As challenging as it is, divorce counseling can also help us find an opportunity to learn to live in a new, powerful, and life-giving way. This means learning how to forgive, how to trust another, and how to believe in love again. It means learning how to engage the future with hope and confidence. Divorce is a storm, but embracing these possibilities with the help of a divorce counselor is like quieting the winds and charting a course towards new waters.
A recent article noted that while the divorce rate continues to hover around the 50% mark, Tennessee, and specifically Nashville, has a higher than average divorce rate. The particulars regarding why Nashville has a higher incidence are not known, but it is an intriguing statistic given that Nashville has a strong Christian influence and its population has an above average education per capita.
In divorce counseling, Huntington Divorce Lawyer will be to help you discover the most resourceful ways of walking out your divorce. We will also focus on the pragmatic side of things, such as learning how to set boundaries with your ex, how to co-parent, and how to create a healthy support system.
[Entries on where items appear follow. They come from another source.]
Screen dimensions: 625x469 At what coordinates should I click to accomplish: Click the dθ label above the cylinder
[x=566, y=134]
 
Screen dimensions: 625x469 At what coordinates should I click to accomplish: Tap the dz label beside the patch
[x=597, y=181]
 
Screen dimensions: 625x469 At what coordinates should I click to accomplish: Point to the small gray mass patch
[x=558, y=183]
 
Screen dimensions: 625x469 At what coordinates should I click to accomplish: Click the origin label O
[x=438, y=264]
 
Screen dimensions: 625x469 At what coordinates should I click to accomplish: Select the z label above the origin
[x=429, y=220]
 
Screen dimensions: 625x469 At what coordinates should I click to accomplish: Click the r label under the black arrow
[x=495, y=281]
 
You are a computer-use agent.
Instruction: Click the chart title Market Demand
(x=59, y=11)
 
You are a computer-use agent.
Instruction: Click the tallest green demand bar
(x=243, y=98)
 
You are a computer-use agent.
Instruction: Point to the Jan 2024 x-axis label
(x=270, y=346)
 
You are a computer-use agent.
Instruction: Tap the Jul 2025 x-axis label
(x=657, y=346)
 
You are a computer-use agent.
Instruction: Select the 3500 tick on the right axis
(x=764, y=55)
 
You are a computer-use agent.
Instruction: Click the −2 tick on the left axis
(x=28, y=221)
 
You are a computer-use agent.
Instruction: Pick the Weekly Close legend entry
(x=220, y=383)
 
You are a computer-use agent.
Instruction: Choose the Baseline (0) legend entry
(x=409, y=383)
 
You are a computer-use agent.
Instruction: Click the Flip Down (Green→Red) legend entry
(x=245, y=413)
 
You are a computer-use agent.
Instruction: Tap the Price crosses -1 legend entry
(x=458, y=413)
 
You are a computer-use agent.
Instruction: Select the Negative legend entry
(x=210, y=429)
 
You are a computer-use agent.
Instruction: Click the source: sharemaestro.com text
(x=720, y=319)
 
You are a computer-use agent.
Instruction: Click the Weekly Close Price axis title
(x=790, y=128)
We will also focus on peeling back the layers of what contributed to the breakdown of your marriage while forging a fresh vision for the future you desire, if divorce is what you end up choosing, we will put you in contact with the most reliable divorce lawyer in singapore. In divorce counseling, we will engage the loss of what was, confront the disappointment that still is, and walk confidently towards the future that can be.
HOW DISAPPOINTMENT AFFECTS MARRIAGE COUNSELING IN NASHVILLE, TN
Disappointment acknowledges what once lived in our minds or in the real world is over and we have to adjust our way of living. Oftentimes when we enter conflict with our spouse, we are unwilling to accept the disappointment of the event, and instead look for ways to blame and agitate and argue. We usually believe that if we can make the disappointment someone’s fault (even our own), then it won’t hurt as badly. Think about how many fights you have had with your spouse and how often you believed that if you could just find a specific fault, then the pain wouldn’t be as bad. It’s sobering to think in those terms.
There are so many disappointments in everyday life. The thought of going to the park with your family and enjoying time playing, eating, and relaxing, but instead it’s boiling hot, your child keeps crying, and you forgot to bring drinks. All of the sudden, this relaxing, fun, family bonding time feels more punishment for some previous crime. The disappointment is excruciating. But we typically don’t talk about events like these as “disappointing.” We describe these events as, “the idiot who forgot the drinks,” or “the stupid weatherman who got the forecast wrong,” or “the disobedient child who ruins everything.” We HATE disappointment, and we will do anything to avoid accepting its terms.
In order to have a healthy marriage, we must have a healthy understanding of disappointment and its effect on our everyday lives. Disappointment is pervasive, but our handling of it doesn’t have to be devastating. If you notice your marriage has trouble dealing with disappointment, then making an appointment with divorce lawyers in Nashville, TN could be helpful. Chris Roberts is an experienced Nashville marriage counselor who has worked with many couples around the experience of disappointment.